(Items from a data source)

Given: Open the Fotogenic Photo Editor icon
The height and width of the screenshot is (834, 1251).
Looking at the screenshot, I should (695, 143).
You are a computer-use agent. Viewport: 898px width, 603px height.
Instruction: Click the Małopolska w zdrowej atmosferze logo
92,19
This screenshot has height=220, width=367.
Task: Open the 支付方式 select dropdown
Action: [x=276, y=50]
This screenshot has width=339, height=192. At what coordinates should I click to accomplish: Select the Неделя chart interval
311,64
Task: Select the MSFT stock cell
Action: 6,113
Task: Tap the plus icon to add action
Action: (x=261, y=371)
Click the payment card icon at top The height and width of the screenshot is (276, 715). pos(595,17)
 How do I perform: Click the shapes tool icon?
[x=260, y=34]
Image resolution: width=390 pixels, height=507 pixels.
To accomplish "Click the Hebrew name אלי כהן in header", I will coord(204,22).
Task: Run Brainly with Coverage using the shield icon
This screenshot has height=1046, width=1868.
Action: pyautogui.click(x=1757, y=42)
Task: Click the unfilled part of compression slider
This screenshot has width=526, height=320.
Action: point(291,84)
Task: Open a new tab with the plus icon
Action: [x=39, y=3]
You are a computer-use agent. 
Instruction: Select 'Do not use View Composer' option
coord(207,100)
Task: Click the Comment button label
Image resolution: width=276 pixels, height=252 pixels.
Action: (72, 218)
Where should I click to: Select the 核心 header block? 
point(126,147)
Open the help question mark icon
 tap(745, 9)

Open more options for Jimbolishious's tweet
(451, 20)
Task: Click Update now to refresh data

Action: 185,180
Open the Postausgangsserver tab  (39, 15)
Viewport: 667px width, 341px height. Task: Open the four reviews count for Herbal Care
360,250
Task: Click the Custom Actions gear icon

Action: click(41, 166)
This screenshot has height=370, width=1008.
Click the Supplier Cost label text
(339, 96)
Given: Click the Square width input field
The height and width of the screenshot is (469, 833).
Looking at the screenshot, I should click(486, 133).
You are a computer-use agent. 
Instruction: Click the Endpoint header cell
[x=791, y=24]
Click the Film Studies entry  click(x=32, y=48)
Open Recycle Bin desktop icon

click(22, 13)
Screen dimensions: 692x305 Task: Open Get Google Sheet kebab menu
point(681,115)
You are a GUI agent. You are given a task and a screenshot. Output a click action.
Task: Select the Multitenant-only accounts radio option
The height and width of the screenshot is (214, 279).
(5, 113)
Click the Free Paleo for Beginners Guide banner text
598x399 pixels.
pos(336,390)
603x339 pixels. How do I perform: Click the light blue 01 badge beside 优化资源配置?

:: How to complete this task ::
Every record above has to appear again, word for word.

:: Output of the exercise ::
Given: Open the Fotogenic Photo Editor icon
The height and width of the screenshot is (834, 1251).
Looking at the screenshot, I should (695, 143).
You are a computer-use agent. Viewport: 898px width, 603px height.
Instruction: Click the Małopolska w zdrowej atmosferze logo
92,19
This screenshot has height=220, width=367.
Task: Open the 支付方式 select dropdown
Action: [x=276, y=50]
This screenshot has width=339, height=192. At what coordinates should I click to accomplish: Select the Неделя chart interval
311,64
Task: Select the MSFT stock cell
Action: 6,113
Task: Tap the plus icon to add action
Action: (x=261, y=371)
Click the payment card icon at top The height and width of the screenshot is (276, 715). pos(595,17)
 How do I perform: Click the shapes tool icon?
[x=260, y=34]
Image resolution: width=390 pixels, height=507 pixels.
To accomplish "Click the Hebrew name אלי כהן in header", I will coord(204,22).
Task: Run Brainly with Coverage using the shield icon
This screenshot has height=1046, width=1868.
Action: pyautogui.click(x=1757, y=42)
Task: Click the unfilled part of compression slider
This screenshot has width=526, height=320.
Action: point(291,84)
Task: Open a new tab with the plus icon
Action: [x=39, y=3]
You are a computer-use agent. 
Instruction: Select 'Do not use View Composer' option
coord(207,100)
Task: Click the Comment button label
Image resolution: width=276 pixels, height=252 pixels.
Action: (72, 218)
Where should I click to: Select the 核心 header block? 
point(126,147)
Open the help question mark icon
 tap(745, 9)

Open more options for Jimbolishious's tweet
(451, 20)
Task: Click Update now to refresh data

Action: 185,180
Open the Postausgangsserver tab  (39, 15)
Viewport: 667px width, 341px height. Task: Open the four reviews count for Herbal Care
360,250
Task: Click the Custom Actions gear icon

Action: click(41, 166)
This screenshot has height=370, width=1008.
Click the Supplier Cost label text
(339, 96)
Given: Click the Square width input field
The height and width of the screenshot is (469, 833).
Looking at the screenshot, I should click(486, 133).
You are a computer-use agent. 
Instruction: Click the Endpoint header cell
[x=791, y=24]
Click the Film Studies entry  click(x=32, y=48)
Open Recycle Bin desktop icon

click(22, 13)
Screen dimensions: 692x305 Task: Open Get Google Sheet kebab menu
point(681,115)
You are a GUI agent. You are given a task and a screenshot. Output a click action.
Task: Select the Multitenant-only accounts radio option
The height and width of the screenshot is (214, 279).
(5, 113)
Click the Free Paleo for Beginners Guide banner text
598x399 pixels.
pos(336,390)
603x339 pixels. How do I perform: Click the light blue 01 badge beside 优化资源配置?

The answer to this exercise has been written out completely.